- _Task requirements_
Line count for "computer": report how many lines in this material hold that string, with the number alone as the answer.

- _Provided entries_
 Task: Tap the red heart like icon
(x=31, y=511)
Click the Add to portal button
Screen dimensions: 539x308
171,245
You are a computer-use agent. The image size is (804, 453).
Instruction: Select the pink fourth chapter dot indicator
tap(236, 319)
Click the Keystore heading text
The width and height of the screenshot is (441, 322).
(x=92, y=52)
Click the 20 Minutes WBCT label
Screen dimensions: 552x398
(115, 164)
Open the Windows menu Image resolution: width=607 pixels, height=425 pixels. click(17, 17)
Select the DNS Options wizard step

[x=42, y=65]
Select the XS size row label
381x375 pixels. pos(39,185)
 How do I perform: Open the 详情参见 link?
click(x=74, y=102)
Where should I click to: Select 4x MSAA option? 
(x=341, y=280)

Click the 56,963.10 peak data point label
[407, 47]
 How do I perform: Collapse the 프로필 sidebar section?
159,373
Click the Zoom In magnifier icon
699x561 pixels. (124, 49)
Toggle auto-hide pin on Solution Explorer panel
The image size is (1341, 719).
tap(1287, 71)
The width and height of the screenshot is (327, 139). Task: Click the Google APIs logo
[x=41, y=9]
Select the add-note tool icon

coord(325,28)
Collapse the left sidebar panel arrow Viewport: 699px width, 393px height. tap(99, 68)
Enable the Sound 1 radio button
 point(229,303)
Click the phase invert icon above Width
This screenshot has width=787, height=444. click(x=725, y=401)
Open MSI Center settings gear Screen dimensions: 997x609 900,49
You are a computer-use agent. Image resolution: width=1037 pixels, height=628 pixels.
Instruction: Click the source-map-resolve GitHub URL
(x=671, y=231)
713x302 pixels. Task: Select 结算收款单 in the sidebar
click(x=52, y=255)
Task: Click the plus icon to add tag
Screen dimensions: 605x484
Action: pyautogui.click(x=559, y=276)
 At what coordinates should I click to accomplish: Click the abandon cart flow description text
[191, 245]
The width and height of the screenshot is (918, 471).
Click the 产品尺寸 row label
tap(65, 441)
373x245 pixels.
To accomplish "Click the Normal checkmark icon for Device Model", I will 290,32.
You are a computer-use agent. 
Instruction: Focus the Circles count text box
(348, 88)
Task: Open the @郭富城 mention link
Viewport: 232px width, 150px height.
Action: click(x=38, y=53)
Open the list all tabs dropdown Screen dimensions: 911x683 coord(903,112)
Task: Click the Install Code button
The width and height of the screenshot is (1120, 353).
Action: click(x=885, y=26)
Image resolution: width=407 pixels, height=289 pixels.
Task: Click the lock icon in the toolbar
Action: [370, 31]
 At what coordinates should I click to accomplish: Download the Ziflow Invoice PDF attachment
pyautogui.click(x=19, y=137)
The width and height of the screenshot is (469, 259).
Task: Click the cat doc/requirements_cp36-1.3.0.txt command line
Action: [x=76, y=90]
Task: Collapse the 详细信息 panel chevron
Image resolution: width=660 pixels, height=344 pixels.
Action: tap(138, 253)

- _Exercise response_
3